▸ **Materiale mostrato**
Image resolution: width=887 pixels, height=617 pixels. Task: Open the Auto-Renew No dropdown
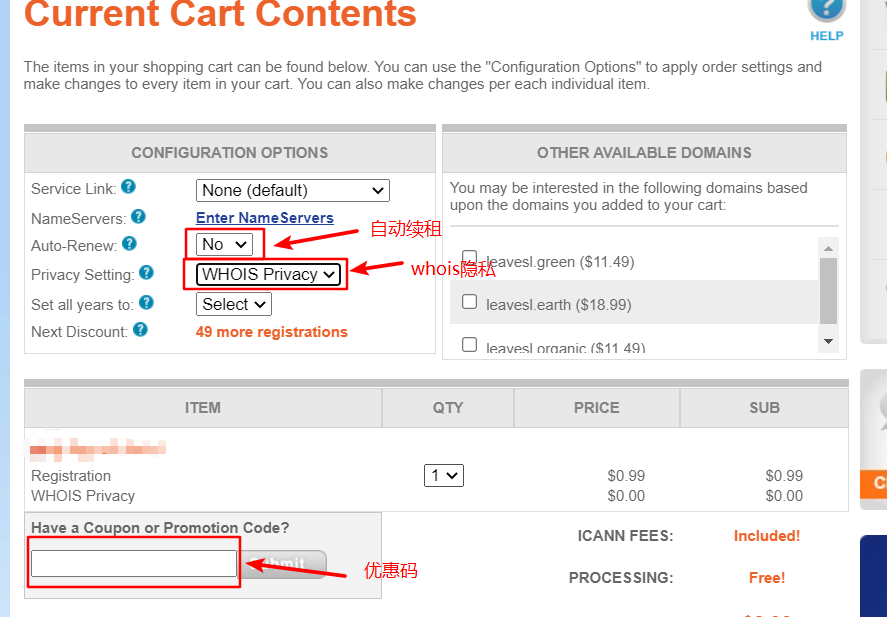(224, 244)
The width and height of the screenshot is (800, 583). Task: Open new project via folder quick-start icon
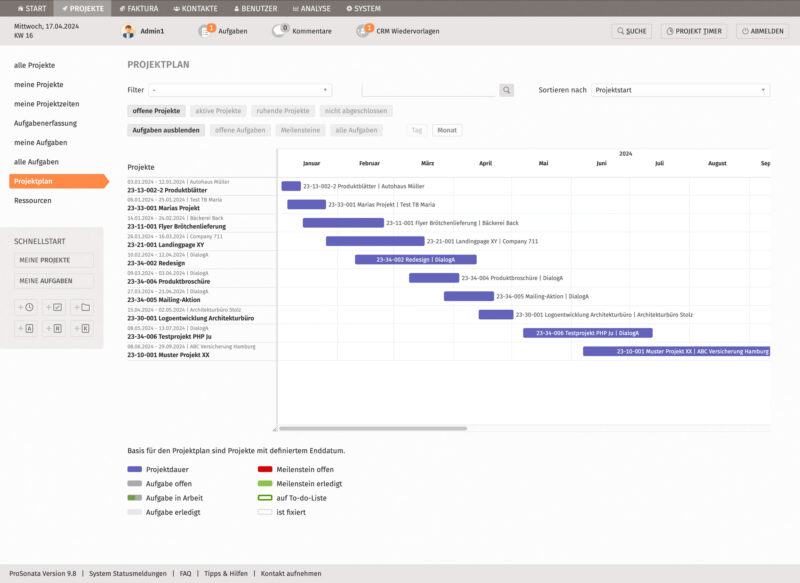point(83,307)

--

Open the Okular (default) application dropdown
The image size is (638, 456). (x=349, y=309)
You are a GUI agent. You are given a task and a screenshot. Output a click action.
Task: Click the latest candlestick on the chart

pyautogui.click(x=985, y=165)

▸ **Consegna**
Parti dalla riga che contiene "You are a GUI" e fermati dopo quella che contiene "pyautogui.click(x=985, y=165)": riscrivi queste righe sostituendo "chart" con "graph" e lasciando invariato tutto il resto.

▸ **Risultato**
You are a GUI agent. You are given a task and a screenshot. Output a click action.
Task: Click the latest candlestick on the graph

pyautogui.click(x=985, y=165)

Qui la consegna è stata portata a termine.